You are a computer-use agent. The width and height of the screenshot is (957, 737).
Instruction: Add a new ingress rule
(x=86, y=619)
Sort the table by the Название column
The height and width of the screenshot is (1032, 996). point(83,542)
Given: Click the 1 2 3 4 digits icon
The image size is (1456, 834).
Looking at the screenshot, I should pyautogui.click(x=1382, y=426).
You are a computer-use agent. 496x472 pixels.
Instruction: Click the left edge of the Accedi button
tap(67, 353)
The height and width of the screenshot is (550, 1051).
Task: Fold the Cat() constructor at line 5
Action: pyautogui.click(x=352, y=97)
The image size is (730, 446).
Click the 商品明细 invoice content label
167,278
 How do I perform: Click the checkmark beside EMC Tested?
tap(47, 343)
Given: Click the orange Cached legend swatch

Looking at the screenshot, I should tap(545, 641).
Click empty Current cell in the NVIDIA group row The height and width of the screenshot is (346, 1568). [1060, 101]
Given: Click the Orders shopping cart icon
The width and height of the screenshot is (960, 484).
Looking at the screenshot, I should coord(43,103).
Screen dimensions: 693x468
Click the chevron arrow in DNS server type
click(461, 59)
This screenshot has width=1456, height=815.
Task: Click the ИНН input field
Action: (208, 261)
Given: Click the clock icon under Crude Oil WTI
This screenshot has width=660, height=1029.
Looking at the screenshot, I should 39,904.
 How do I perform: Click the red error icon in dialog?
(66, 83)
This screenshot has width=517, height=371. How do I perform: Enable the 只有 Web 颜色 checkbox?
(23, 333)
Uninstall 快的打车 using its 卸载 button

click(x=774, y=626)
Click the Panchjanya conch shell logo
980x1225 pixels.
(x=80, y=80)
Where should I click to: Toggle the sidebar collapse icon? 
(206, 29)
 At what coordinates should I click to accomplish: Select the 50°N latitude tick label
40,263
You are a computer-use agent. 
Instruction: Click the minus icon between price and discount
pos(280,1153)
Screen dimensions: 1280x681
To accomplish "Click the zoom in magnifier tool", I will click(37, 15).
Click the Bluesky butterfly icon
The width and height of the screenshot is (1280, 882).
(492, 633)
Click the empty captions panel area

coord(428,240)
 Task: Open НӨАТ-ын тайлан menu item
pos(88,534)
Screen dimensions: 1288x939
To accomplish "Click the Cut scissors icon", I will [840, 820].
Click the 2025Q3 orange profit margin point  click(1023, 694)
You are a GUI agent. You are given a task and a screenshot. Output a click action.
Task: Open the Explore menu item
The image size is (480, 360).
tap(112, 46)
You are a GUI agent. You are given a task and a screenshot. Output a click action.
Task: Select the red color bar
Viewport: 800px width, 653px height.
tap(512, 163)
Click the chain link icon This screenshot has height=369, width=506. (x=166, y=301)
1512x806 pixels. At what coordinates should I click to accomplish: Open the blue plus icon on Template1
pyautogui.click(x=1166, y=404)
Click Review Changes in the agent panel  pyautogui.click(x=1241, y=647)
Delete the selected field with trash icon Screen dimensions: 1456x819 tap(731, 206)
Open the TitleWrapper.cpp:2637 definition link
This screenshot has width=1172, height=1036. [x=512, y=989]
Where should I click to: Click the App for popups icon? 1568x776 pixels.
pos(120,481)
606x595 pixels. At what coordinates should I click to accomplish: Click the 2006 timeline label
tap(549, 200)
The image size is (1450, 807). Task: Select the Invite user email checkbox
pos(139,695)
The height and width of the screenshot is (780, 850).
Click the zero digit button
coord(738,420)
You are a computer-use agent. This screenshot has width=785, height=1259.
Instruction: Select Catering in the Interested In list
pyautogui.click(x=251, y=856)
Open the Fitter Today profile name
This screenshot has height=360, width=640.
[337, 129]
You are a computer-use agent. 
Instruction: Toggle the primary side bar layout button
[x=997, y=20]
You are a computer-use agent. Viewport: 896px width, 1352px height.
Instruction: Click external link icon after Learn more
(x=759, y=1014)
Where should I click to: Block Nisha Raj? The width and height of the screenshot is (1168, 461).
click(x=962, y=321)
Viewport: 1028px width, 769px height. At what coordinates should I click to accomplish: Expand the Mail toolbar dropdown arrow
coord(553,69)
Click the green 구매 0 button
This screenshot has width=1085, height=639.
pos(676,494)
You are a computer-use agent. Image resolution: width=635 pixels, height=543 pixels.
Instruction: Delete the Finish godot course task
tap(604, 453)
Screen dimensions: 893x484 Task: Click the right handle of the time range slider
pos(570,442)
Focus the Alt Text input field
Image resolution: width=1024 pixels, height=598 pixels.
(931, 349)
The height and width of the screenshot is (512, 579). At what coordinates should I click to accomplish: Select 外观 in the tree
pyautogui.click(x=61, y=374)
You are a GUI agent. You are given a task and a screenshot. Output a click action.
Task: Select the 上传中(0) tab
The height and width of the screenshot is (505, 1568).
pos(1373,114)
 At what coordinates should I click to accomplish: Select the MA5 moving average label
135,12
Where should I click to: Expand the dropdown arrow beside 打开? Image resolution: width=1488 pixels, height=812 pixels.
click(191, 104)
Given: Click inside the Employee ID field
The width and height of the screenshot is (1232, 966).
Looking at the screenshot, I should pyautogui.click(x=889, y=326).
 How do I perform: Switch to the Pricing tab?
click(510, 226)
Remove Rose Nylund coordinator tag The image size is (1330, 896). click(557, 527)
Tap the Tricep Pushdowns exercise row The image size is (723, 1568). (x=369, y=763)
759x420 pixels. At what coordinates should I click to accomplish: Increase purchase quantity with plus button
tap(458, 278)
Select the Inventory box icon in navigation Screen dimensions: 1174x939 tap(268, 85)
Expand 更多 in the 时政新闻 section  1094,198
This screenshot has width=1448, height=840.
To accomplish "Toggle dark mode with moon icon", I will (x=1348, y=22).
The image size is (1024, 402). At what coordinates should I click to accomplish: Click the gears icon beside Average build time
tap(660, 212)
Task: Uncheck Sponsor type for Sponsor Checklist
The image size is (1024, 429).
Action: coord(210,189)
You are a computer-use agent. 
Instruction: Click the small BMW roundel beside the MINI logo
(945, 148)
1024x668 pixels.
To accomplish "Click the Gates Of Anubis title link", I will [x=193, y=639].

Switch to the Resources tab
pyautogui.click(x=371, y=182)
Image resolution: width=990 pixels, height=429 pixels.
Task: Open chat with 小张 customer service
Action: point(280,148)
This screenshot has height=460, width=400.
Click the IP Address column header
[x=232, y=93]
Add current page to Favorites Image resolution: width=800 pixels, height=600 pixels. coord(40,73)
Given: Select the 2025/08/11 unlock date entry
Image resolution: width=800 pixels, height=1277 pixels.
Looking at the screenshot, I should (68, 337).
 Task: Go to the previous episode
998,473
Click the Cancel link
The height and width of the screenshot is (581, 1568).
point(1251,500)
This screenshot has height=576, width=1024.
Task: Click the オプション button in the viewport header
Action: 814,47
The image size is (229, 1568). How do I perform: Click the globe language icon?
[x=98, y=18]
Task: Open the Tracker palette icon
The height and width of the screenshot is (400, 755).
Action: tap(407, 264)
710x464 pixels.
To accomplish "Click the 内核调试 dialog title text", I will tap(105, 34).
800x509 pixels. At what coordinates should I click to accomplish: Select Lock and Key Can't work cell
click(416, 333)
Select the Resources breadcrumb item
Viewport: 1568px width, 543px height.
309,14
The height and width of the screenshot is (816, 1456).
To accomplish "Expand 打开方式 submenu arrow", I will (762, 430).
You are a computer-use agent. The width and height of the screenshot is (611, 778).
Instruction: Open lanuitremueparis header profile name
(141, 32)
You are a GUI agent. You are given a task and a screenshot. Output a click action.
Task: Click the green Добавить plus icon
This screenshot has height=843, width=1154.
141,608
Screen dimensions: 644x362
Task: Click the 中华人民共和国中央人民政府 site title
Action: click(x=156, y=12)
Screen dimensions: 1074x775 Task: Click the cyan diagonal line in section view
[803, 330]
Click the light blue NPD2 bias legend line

[What is needed]:
Above are the records. Copy the lines beginning at the one that has "Given: Click the clock" and ending with the one that has "Screen dimensions: 1280x681", unchanged.

[Task output]:
Given: Click the clock icon under Crude Oil WTI
This screenshot has width=660, height=1029.
Looking at the screenshot, I should 39,904.
 How do I perform: Click the red error icon in dialog?
(66, 83)
This screenshot has width=517, height=371. How do I perform: Enable the 只有 Web 颜色 checkbox?
(23, 333)
Uninstall 快的打车 using its 卸载 button

click(x=774, y=626)
Click the Panchjanya conch shell logo
980x1225 pixels.
(x=80, y=80)
Where should I click to: Toggle the sidebar collapse icon? 
(206, 29)
 At what coordinates should I click to accomplish: Select the 50°N latitude tick label
40,263
You are a computer-use agent. 
Instruction: Click the minus icon between price and discount
pos(280,1153)
Screen dimensions: 1280x681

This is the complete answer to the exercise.